▶ _A block of data_:
+--
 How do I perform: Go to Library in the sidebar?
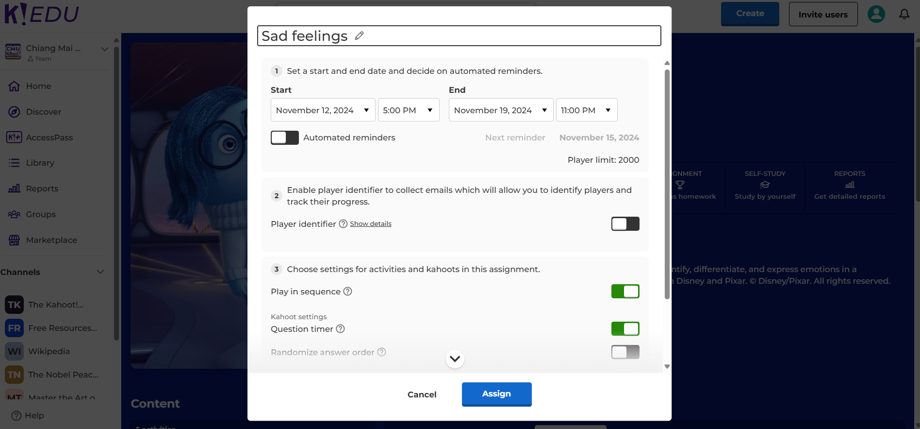(x=40, y=163)
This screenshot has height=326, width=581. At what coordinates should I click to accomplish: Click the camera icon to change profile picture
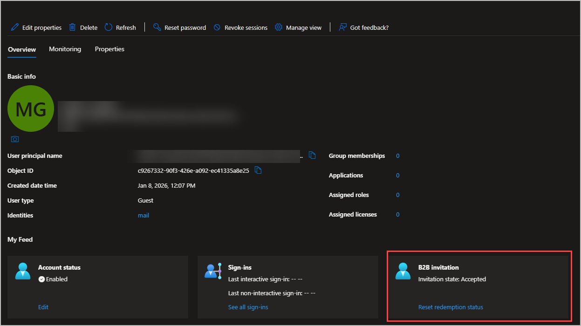[14, 139]
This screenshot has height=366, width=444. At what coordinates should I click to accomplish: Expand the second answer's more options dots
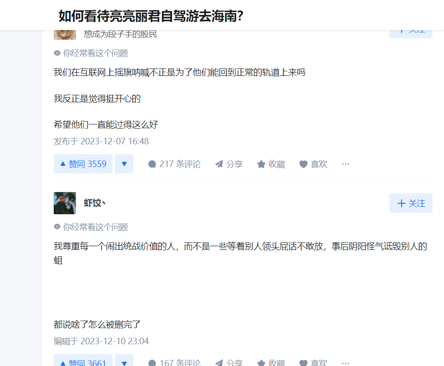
+--
Starting at the line that has "This screenshot has height=326, width=581." and ending at the end of the material, write those lines out again with the requests included and the pictures left out. Multiply only the coordinates in the answers by 1.4, rounding to whole numbers with halves going up.

This screenshot has height=326, width=581. At what coordinates should I click to accomplish: Click the camera icon to change profile picture
[20, 195]
This screenshot has height=366, width=444. At what coordinates should I click to accomplish: Expand the second answer's more options dots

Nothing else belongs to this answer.